ヨグが圍から離れ、すぐさま霧島の手を握る。そこに遅れないように今度は渡と浅倉も霧島の手を握る。


「ダンナと姐さん、俺たちはいつも通り途中で降ろして下さいね、そいじゃみなさんまた!」


「学校終わったらまたねー!」


別れを告げるのと同時に、ヨグが空間をあってそこに入ると次々と中に消えていった。

最後に浅倉が入るのと同時に空間が元に戻るかのように破片が集まり出し、さっきまで砕けていた光景が、何事もなかったかのようにキチンと見えているだけだった。


「さてと、おーい起きろ馬鹿」


「うぅ……」


4人が去った後に残ったこの波野高校在学生4人と神様1匹。

神宮寺が顔の傷が消えてスヤスヤと寝ていた圍を足蹴にして起こす。


「あ、あれ? 俺は確か殴られて……ん?傷が無ぇ?……」


「そーいうの良いから、もうすぐ授業始まるから、話はあとで聞かせてもらうぞ」


「え、あ…あぁ」


色々と不思議そうにしながら恐ろしい剣幕の神宮寺にビクつき、屋上の出入り口あから足早に去る(かこ)

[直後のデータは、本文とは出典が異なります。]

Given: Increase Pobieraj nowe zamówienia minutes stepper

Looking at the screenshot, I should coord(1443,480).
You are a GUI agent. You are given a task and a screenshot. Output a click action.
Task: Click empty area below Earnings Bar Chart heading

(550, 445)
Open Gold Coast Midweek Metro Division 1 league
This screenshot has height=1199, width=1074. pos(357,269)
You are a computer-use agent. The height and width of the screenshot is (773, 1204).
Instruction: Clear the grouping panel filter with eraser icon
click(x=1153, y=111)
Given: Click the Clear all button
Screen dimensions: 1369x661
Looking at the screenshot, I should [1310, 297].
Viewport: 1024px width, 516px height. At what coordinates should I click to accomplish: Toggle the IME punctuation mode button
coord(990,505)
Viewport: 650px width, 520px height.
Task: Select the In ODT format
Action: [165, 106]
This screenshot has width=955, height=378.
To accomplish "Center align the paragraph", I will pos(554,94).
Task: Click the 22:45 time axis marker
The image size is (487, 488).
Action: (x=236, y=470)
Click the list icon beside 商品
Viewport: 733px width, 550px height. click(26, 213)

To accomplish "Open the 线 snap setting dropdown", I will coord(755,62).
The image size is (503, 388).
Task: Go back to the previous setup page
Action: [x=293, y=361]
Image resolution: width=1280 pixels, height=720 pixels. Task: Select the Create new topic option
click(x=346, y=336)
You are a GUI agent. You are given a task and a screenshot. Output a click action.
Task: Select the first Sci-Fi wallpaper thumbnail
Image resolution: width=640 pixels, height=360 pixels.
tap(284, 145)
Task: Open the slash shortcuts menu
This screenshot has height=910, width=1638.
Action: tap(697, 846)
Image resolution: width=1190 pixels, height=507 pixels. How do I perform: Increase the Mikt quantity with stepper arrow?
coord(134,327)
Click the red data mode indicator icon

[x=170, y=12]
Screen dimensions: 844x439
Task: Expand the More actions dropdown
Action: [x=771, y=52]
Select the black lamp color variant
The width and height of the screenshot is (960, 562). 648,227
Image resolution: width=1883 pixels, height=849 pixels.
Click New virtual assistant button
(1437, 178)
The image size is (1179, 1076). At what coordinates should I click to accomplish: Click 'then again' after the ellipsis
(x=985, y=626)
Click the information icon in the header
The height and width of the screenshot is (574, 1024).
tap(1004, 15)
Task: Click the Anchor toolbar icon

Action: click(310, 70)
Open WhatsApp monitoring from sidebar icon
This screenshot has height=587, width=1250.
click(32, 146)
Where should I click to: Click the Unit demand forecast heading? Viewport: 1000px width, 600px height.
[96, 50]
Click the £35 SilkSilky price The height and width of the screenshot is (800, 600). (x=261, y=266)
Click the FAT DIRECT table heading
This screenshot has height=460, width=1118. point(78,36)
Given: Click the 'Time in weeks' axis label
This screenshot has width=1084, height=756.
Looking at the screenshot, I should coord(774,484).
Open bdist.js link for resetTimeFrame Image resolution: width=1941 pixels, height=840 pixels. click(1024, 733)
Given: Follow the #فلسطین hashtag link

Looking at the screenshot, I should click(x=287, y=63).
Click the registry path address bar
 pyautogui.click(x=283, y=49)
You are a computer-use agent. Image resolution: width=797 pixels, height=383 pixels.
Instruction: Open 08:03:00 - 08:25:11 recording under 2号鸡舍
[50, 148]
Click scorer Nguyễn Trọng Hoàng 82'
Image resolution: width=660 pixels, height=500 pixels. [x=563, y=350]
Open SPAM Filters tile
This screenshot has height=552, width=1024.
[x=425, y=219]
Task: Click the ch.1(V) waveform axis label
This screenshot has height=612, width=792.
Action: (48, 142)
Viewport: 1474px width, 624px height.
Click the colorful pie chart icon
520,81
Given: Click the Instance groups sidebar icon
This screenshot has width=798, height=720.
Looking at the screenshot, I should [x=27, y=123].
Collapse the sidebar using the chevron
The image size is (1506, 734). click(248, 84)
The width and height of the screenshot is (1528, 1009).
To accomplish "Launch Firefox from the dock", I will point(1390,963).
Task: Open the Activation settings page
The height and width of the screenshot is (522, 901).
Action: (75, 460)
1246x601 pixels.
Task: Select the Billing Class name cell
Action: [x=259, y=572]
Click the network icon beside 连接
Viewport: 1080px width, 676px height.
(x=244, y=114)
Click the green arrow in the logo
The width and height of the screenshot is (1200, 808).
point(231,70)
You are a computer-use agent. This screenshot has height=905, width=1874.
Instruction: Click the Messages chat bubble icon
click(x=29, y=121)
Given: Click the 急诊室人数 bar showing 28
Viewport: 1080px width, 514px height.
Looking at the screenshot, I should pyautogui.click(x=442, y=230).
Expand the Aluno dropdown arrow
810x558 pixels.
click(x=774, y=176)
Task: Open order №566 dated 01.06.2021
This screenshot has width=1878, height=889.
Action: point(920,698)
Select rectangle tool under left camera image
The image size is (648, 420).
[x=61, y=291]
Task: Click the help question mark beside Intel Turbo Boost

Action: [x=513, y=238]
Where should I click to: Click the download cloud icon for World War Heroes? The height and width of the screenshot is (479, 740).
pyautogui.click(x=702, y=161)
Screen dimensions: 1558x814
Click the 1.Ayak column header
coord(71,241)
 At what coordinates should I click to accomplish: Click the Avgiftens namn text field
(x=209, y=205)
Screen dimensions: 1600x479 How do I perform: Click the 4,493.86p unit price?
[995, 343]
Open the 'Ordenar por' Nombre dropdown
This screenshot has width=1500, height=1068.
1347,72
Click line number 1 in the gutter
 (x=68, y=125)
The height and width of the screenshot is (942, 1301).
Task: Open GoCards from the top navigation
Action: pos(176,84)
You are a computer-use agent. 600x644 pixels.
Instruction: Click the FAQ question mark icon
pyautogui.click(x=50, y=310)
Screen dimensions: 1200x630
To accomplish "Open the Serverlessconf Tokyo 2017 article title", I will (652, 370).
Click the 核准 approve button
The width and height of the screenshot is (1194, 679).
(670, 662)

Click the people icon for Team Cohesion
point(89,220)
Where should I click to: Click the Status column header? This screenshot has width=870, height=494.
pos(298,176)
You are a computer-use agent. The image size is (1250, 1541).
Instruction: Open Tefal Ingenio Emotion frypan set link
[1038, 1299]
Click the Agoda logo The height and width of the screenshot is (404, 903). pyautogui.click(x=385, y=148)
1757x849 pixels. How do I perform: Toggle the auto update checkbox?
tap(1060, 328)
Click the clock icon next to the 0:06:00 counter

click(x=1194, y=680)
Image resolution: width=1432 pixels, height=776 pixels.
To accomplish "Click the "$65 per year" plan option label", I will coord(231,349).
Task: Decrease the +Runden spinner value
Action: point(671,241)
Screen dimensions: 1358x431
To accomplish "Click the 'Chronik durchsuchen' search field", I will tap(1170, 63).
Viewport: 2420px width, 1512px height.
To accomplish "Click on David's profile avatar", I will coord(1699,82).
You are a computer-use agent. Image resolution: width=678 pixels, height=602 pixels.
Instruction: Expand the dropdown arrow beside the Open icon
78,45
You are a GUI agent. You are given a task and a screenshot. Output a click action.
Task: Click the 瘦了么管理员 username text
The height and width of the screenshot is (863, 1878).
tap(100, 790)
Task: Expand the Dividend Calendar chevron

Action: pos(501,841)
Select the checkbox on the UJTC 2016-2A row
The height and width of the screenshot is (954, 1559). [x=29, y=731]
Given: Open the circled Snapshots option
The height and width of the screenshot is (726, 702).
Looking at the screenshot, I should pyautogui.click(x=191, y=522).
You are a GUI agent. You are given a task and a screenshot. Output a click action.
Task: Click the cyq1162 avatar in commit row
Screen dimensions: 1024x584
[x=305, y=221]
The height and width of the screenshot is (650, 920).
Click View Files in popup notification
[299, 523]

その後ろ姿を睨む神宮寺の横を他の2人、下田アリアと東條絵里も続くようにドアに向かう。


「ま、あんだけあんたにビビってたらあのバカもコトの大事に気付くでしょ、多分だけどあいつは私たちに協力するよ」


「仲間が危ないってのも気になりますし、私はそういうのほっとけませんよ」


そう言い残し、彼女らもドアを開けて自分の教室へと戻る。

最後に残ったこっくりさんもお腹いっぱいといった満足顔で神宮寺に言った。


「神宮寺さん、早くぅしないと授業が始まっちゃいますよ? 」


ゲップ、と食べ過ぎたのかはしたなくゲップをするこっくりさんに「こいつ、いままでの話聞いてなかったな…」と心の中で突っ込むと、何となくだがさっきまでの緊張感や怒りがほぐれた気がした。


なので目の前にいる『残念都市伝説』こと、こっくりさんに笑顔でこう言ってみた。


「お前、あとで妹が作ったおにぎり食わせるから。終わったら食えよ」


その瞬間こっくりさんの顔から、感情が消えた。

それを見届けながら、静かにドアにをくぐり、気分良く屋上の階段を降りる神宮寺の背後から、まるで幼い女の子が蛇でも見たかのような悲鳴が聞こえたが、それは今の神宮寺には元気が出るものだった。